## What the task requires
Go through the records below and copy out each line that contains the word "Open", leaving all other lines out.

Text and element pointing records:
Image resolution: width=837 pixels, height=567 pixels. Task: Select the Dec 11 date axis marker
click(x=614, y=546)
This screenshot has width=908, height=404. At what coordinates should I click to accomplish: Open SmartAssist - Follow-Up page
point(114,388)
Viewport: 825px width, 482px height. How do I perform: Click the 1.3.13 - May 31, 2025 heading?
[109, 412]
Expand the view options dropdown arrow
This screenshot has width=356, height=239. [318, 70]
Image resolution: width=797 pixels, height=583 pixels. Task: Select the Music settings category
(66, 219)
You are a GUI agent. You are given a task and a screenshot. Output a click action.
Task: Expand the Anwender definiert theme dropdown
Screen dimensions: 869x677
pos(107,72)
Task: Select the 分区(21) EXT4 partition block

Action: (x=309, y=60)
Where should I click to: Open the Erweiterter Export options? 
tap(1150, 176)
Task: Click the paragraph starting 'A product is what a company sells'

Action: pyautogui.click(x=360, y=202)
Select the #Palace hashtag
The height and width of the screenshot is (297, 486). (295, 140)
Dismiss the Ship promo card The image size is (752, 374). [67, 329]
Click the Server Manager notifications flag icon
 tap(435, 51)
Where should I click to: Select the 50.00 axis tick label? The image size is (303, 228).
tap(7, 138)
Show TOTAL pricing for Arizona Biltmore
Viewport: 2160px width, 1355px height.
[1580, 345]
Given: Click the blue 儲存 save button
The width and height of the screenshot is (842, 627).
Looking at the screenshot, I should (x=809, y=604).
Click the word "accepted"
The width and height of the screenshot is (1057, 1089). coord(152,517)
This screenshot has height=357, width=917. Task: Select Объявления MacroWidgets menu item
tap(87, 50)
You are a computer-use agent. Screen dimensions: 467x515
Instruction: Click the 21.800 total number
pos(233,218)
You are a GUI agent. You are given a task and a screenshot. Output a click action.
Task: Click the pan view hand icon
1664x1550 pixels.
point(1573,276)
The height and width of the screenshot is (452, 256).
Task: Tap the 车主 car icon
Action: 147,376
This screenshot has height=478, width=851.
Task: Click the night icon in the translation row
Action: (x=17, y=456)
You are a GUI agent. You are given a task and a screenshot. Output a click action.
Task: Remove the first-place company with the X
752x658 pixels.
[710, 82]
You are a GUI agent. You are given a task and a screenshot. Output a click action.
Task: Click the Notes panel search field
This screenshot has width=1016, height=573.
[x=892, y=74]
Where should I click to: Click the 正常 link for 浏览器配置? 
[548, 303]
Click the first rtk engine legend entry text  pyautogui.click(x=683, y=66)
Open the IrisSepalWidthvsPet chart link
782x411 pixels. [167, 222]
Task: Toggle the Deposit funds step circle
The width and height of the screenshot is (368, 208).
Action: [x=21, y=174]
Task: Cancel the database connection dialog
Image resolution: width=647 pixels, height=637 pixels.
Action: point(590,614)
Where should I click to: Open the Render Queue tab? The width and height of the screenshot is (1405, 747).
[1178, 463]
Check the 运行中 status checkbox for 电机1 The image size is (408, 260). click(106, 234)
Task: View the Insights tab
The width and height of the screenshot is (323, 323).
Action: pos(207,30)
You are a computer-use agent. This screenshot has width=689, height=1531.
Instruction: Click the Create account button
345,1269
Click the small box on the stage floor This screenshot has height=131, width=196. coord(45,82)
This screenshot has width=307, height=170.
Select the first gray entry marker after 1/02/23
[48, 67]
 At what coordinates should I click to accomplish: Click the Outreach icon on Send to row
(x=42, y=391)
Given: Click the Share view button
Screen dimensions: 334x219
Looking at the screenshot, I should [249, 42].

## Written solution
This screenshot has width=908, height=404. At what coordinates should I click to accomplish: Open SmartAssist - Follow-Up page
Where should I click to: Open the Erweiterter Export options? 
Open the IrisSepalWidthvsPet chart link
Where should I click to: Open the Render Queue tab? The width and height of the screenshot is (1405, 747).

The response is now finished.